-- What the exercise asks --
Whenever a line in the records below holds the string "agent", copy it out.

-- Supplied data --
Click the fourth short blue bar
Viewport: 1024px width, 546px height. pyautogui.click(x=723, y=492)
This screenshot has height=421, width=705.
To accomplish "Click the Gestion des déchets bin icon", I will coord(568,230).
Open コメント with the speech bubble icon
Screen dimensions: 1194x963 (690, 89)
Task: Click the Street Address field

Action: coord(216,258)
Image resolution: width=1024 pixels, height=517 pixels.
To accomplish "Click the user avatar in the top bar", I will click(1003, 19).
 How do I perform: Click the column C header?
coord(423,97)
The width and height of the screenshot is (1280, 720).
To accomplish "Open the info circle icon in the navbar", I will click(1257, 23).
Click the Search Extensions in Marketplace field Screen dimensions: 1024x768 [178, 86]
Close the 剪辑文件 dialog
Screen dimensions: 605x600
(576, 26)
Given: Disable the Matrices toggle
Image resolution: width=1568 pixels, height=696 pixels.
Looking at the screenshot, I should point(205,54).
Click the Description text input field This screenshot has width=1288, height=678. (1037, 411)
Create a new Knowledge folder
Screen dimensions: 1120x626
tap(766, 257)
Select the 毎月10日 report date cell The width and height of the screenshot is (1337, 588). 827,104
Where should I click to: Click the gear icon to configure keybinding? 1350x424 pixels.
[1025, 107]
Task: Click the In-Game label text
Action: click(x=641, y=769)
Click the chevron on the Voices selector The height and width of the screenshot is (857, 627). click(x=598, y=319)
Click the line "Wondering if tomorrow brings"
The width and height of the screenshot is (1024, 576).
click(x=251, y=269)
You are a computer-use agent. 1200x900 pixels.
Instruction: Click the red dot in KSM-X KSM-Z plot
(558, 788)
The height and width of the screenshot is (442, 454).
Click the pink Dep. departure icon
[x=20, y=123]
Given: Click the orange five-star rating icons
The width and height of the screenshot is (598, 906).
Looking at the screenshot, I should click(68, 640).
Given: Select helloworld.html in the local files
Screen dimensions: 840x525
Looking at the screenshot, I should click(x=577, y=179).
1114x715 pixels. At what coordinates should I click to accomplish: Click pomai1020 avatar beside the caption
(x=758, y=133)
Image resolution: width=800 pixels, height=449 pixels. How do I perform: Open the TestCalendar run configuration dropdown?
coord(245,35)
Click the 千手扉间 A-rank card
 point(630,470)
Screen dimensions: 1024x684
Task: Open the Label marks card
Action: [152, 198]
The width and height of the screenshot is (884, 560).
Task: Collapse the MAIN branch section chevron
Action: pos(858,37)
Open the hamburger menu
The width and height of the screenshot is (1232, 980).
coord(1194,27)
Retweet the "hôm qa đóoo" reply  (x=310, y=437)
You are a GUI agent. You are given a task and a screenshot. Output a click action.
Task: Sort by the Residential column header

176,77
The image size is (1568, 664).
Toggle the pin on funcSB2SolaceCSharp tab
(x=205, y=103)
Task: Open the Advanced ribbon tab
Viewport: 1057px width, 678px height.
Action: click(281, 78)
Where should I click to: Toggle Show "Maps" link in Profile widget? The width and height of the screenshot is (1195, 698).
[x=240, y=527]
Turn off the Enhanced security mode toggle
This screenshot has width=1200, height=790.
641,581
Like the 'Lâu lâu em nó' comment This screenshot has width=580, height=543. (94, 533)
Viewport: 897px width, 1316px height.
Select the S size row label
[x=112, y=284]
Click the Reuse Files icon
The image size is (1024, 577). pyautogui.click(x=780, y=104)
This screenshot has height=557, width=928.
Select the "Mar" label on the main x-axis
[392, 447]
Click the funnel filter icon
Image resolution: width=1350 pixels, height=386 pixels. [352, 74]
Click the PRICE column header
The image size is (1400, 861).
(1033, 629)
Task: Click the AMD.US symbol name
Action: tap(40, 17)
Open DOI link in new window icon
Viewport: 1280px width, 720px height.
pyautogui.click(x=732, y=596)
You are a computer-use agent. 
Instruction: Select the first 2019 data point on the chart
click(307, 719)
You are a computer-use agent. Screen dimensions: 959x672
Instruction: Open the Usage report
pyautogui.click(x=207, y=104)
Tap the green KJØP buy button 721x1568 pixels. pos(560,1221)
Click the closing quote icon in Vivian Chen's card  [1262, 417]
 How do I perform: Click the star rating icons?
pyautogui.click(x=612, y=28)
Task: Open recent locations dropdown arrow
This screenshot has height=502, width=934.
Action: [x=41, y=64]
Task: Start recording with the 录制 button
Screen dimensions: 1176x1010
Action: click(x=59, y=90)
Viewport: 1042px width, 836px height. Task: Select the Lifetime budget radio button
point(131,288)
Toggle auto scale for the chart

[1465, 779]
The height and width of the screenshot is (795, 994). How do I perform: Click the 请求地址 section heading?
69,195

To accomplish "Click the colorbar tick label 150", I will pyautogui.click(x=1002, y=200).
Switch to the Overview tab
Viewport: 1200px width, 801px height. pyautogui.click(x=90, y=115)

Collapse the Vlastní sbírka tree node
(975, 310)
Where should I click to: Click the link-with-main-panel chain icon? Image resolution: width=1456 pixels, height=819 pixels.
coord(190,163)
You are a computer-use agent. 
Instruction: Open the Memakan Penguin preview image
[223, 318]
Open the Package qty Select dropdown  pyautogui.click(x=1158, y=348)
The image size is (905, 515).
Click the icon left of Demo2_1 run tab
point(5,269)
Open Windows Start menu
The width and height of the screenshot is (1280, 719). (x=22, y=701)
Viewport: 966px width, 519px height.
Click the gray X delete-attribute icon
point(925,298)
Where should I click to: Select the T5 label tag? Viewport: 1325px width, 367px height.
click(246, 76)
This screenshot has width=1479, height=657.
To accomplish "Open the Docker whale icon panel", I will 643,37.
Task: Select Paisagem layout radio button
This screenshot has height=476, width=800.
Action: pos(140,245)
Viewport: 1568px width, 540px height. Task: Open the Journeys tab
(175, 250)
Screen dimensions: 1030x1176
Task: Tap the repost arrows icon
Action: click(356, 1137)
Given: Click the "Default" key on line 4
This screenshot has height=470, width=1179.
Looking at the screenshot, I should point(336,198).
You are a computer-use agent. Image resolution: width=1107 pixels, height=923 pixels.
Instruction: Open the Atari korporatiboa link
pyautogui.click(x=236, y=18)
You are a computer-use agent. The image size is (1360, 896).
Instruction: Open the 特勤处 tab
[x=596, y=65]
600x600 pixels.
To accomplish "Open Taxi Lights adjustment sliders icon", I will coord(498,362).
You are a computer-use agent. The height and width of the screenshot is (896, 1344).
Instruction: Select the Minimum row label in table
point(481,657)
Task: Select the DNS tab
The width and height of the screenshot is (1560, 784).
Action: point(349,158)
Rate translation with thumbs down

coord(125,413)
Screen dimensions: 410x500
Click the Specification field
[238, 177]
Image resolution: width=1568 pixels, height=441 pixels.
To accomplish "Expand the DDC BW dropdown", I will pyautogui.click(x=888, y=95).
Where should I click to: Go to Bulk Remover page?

-- Written response --
You are a computer-use agent. 1200x900 pixels.
You are a GUI agent. You are given a task and a screenshot. Output a click action.
You are a computer-use agent. 
You are a computer-use agent. Screen dimensions: 959x672
You are a computer-use agent. 
You are a computer-use agent. Image resolution: width=1107 pixels, height=923 pixels.
You are a computer-use agent. The image size is (1360, 896).
You are a computer-use agent. The height and width of the screenshot is (896, 1344).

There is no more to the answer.